Tyreek McNeil allegedly shared two things with Jahmir Carney: a neighborhood bicycle and the knowledge that he shot and killed a man last year in a failed attempt to steal a backpack.

Tyreek McNeil allegedly shared two things with Jahmir Carney: a neighborhood bicycle and the knowledge that he shot and killed a man last year in a failed attempt to steal a backpack.

Both wound up getting McNeil, 22, held for trial Tuesday on murder and robbery charges in the killing of Jose Gabino Aparicio-Jeronimo, 22, before dawn Sept. 26 at Eighth and Watkins Streets in South Philadelphia.

Aparicio, who worked at a Center City bar and had finished his shift earlier, and another man were sitting outside about 4 a.m. when a bicyclist pulled up, announced a robbery, and shot the victim three times during a struggle before taking off on foot.

Aparicio's friend was not wounded.

Homicide detectives had initially focused on Carney, 19, who lives in South Philadelphia, as does McNeil, because they had found his fingerprint on the abandoned bicycle. But Carney had an alibi: By 11 p.m.
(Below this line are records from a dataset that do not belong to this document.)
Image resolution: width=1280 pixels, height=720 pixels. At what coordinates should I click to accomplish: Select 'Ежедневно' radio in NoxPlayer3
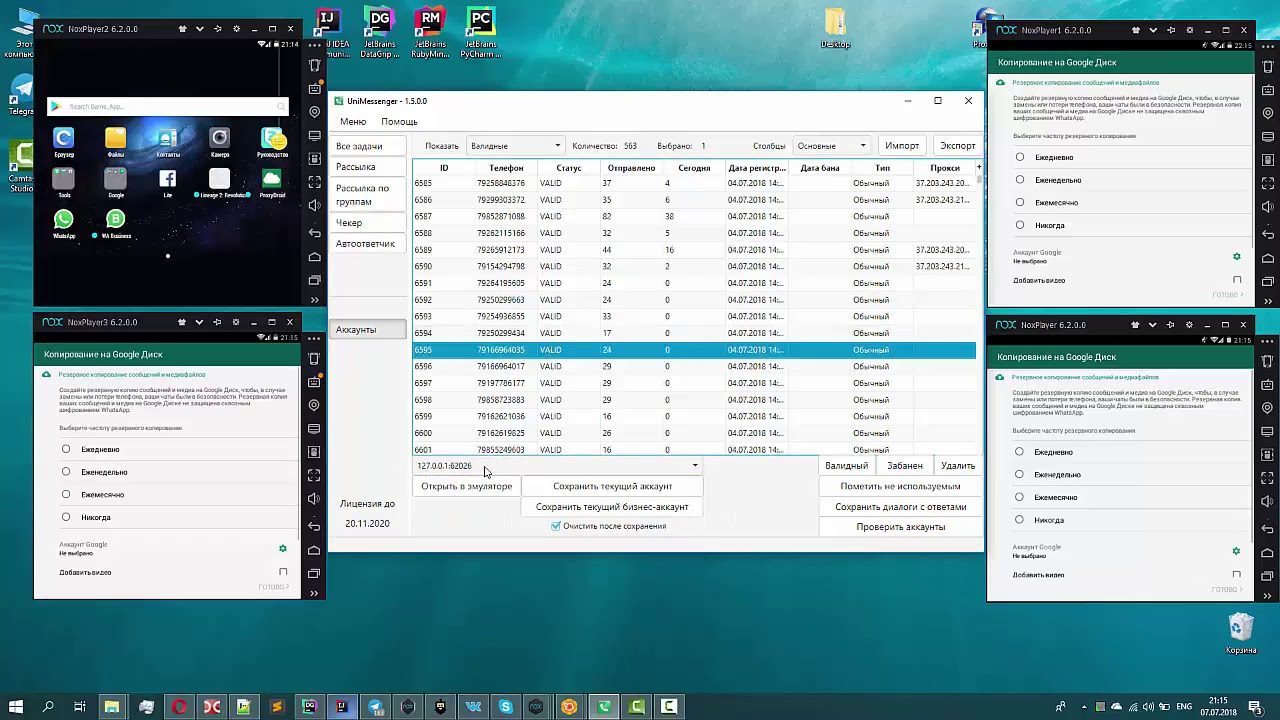66,449
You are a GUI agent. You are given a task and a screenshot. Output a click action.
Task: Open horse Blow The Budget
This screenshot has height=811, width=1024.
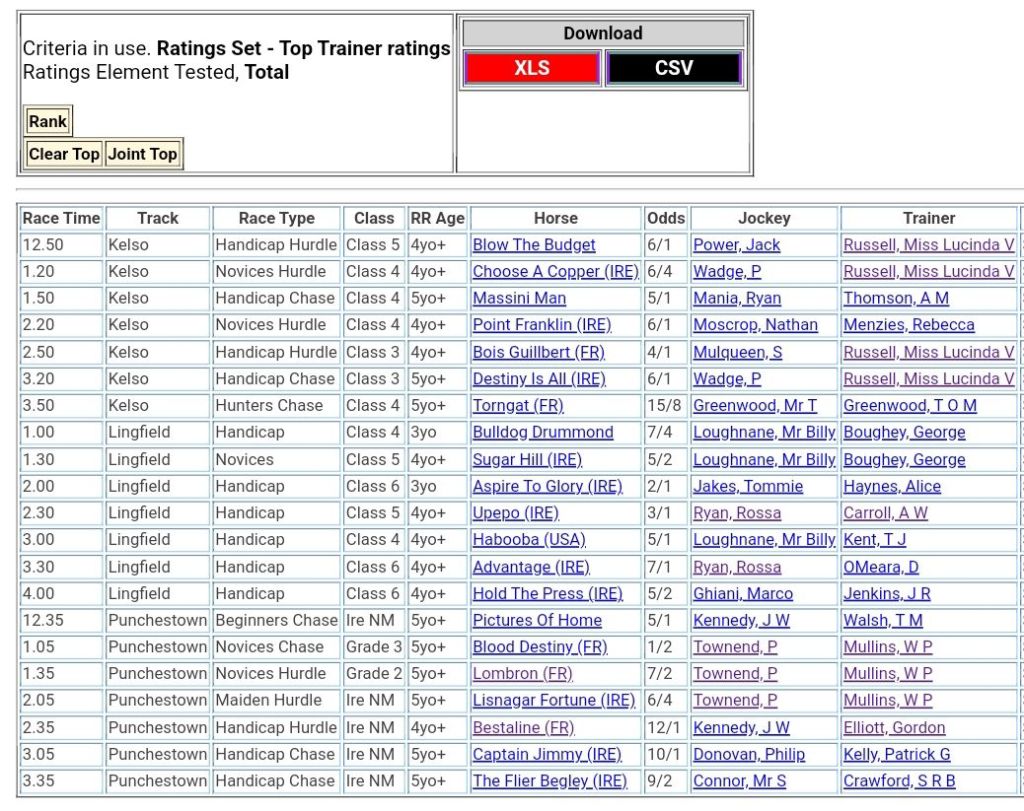click(533, 245)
Sept. 25, he was home for the evening, with his mother and brother.

Testifying at a preliminary hearing before Philadelphia Municipal Court Judge Patrick F. Dugan, Carney said that he and others had ridden the bike in his neighborhood, but was otherwise uncooperative.

Then, reluctantly and with many long pauses, Carney assented as Assistant District Attorney Gwenn Cujdik read aloud his statement to homicide detectives in which he said McNeil had admitted to him that he had shot Aparicio.

Carney told detectives that several days after Aparicio's slaying, he was walking with McNeil and several friends when McNeil indicated that he was relieved because police did not have enough of a description of the gunman to identify him.

Carney said McNeil told him he was riding the community bike about 4 a.m. on Sept. 26 when he saw two men sitting outside talking.

McNeil pulled out a handgun, approached the pair, and ordered them to hand over their valuables, Carney told detectives.

When Aparicio refused to surrender his backpack, a scuffle ensued and, according to Carney, McNeil shot Aparicio once in the back and twice in the torso. Then he ran, leaving the bicycle and backpack behind.

Questioning Carney, defense attorney Francis Carmen attacked his credibility, eliciting the fact that Carney was a heavy user of marijuana and had a motive to incriminate McNeil to deflect suspicion from himself.

Aparicio, the father of a 7-month-old son and four stepchildren, had emigrated from Mexico eight years earlier and worked at the Public House bar.

Samuel Aparicio-Perez, the victim's brother, testified that his brother and friend, a fellow Mexican émigré, had visited him at work that morning at his bakery on South Ninth Street.

Speaking through a Spanish interpreter, Aparicio-Perez said he went back into his bakery when he heard three shots and his brother's friend shouting for help.

"I went outside, and my brother was laying on the other side of the sidewalk," he said.